Avant de devenir gardien, Rajen a travaillé longtemps comme maçon. Dès son plus jeune âge, il s’est intéressé à ce domaine qui le passionnait et en a finalement fait son métier. Ce qui lui a également donné la possibilité de construire sa maison de ses propres mains et de participer à la construction de celle de sa soeur.

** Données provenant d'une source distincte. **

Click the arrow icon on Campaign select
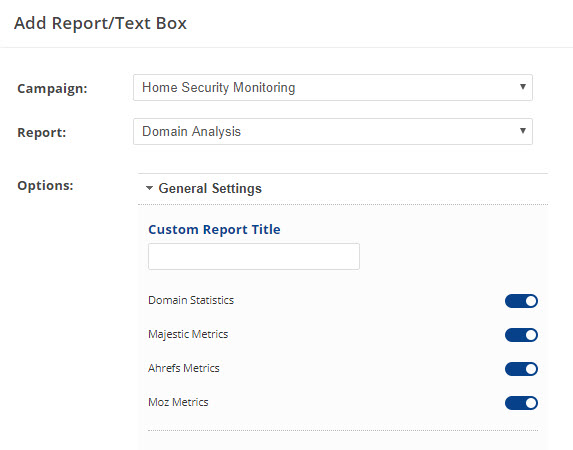 click(523, 87)
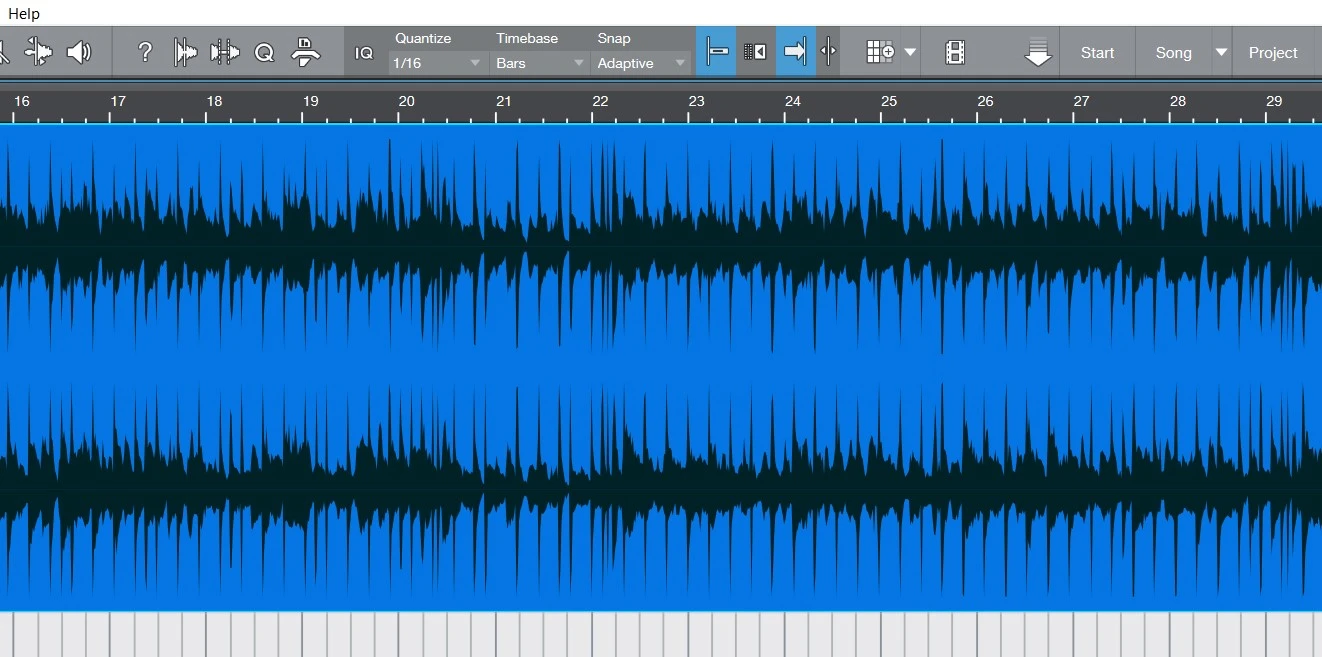Toggle the ripple edit button
The height and width of the screenshot is (657, 1322).
tap(755, 52)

Ce n’est qu’après une sévère blessure, l’an dernier, qu’il a dû changer de voie et trouver un autre travail qui lui permettrait de continuer à rembourser ses dettes et nourrir sa famille. Ainsi, il y a environ dix mois, il a décroché un poste en tant que handyman dans la même compagnie où est employé Sanjay, l’un de ses trois fils. Travaillant six jours par semaine, ce n’était pas un problème pour cet habitant de Beaux-Songes de quitter sa maison le week-end pour aller gagner sa vie. À l’instar du dimanche 20 août, où il a été amené à assurer le gardiennage du Black River Business Park, situé à La Preneuse, vu que «leur équipe de sécurité ne travaille pas durant la journée», explique Sanjay. Il se trouvait seul sur ce chantier.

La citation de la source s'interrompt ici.